I pulled my electric guitar out of its cozy confines of the velvet-lined case, strapped it on, plugged into the amplifier, turned it up obnoxiously high and scraped the strings with unbridled passion. The windows rattled, the dog hid, my wife yelled but I tuned her out. I plucked out a series of heavy metal riffs sounding so thick and beefy that metal heads would have saluted me with respect. I felt good, I felt primal and I loved it. For all I know, it sounded like fingernails on a chalk board but to me, I was soaring with the guitar gods.
Non-electric guitar players won’t understand the feeling except for maybe drummers who are just as deaf but endure more verbal abuse. I pity the parents of drummers who withstand the nerve shattering pounding of beginning drumming.
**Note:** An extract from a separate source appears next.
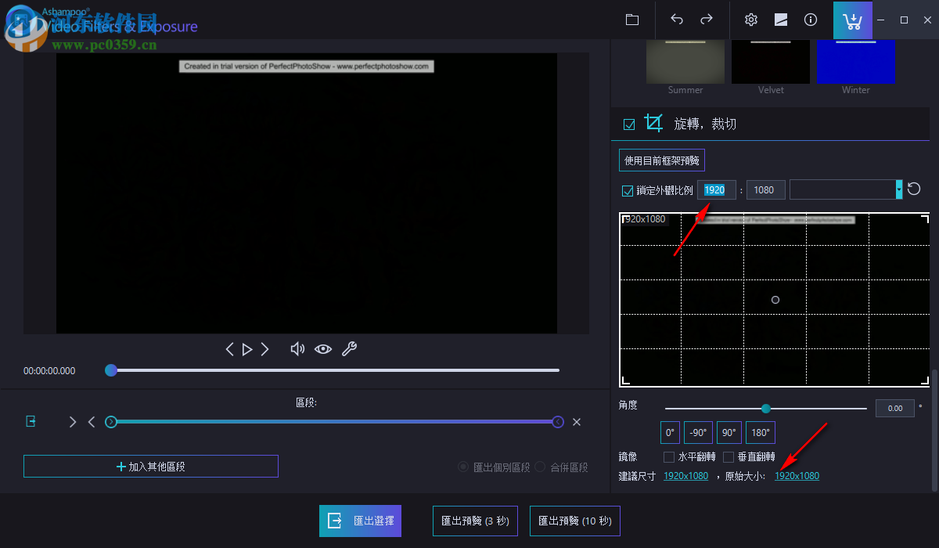Select the 匯出個別區段 radio option
Screen dimensions: 939x548
click(x=462, y=467)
It probably all started when their kid received a five-piece toy drum set for their birthday that was given to them by a non-parent. The father proceeded to set it up while cussing about the person who bought it. Next thing you know the kid was beating the holy hell out of the things while the parents laughed and tried to be patient with little Johnny’s self-expression. After the cuteness wore off, the noise factor turned into a restriction on playing. This usually took three days before someone in the family lost it and hid the drumsticks.
I enjoy listening to the dozens of instruments of a symphony orchestra. I‘m awed at the level of talent it takes to be part of this large group of musicians. I also wonder how they practice their craft. For instance, how do you practice the kettle drums? The massive beast of a drum must send the neighborhood into bellowing war chants, “Crush, kill, destroy” directed at the individual who’s pounding the blasted things. How do you practice the gong? the bassoon or the trombone in an apartment or tract home neighborhood.
I once lived across the street from a young man who was learning trumpet. There are no walls thick enough to dampen the wretched noise from a beginner on trumpet. A month of “Three Blind Mice” was proceeded by “Old McDonald.” These were songs that every parent loved singing to their children while they sat in the backseat of the car. For me they had been reduced to torture and I would do anything to make the pain go away. I guess I can be thankful he wasn’t learning the marching band tuba, otherwise known as the Sousaphone. I can see it now; the family must put on those headphones that the groundcrew wear for directing aircraft and the Chrystal glassware must be secured. In addition, the poor kid who is learning marching band tuba is never going to impress the girls on talent show day.
The children that learn stringed instruments such as violin, viola and the cello can find notes that can make a screeching cat fight sound good. There seems to be a very fine line between the correct note to play and the misplayed ear piercing one that can be heard over a whole ensemble. After years of practice and dedication to their stringed instruments, the sour notes somehow disappear, and parents don’t have to cringe during class recitals.
When I do play my electric guitar, I try to hit the correct notes and rarely turn up the volume where it is considered a public nuisance. I have to put the noise I generate into perspective to the other sounds coming from my neighborhood. There is my neighbor who sits on his Harley Davidson, revving like its bringing him to orgasm. Then we have the guy on the block who owns the king of all leaf blowers. It’s basically a Volkswagen engine strapped on his back connected to a bazooka which allows him to blow all debris to smithereens. The biggest noise crime of them all is the fellow who lives behind me. He will use every power tool invented by Black and Decker on a Sunday morning.
So next time when you are listening to an orchestra, think about the families and neighborhoods who must tolerate the thousands of sour notes and spine curling racket. There will be a time after much patience and practice, the flute that once sounded like a squeaky screen door can now make me think of leaping long hair gnomes prancing through the forest. When a drummer finally learns his craft, the beats can be satisfying that even a lousy dancer like myself can find the rhythm. Lastly, even the vaulted bagpipes can bring tears to my eyes when the player hits those first line of notes of “Amazing Grace.”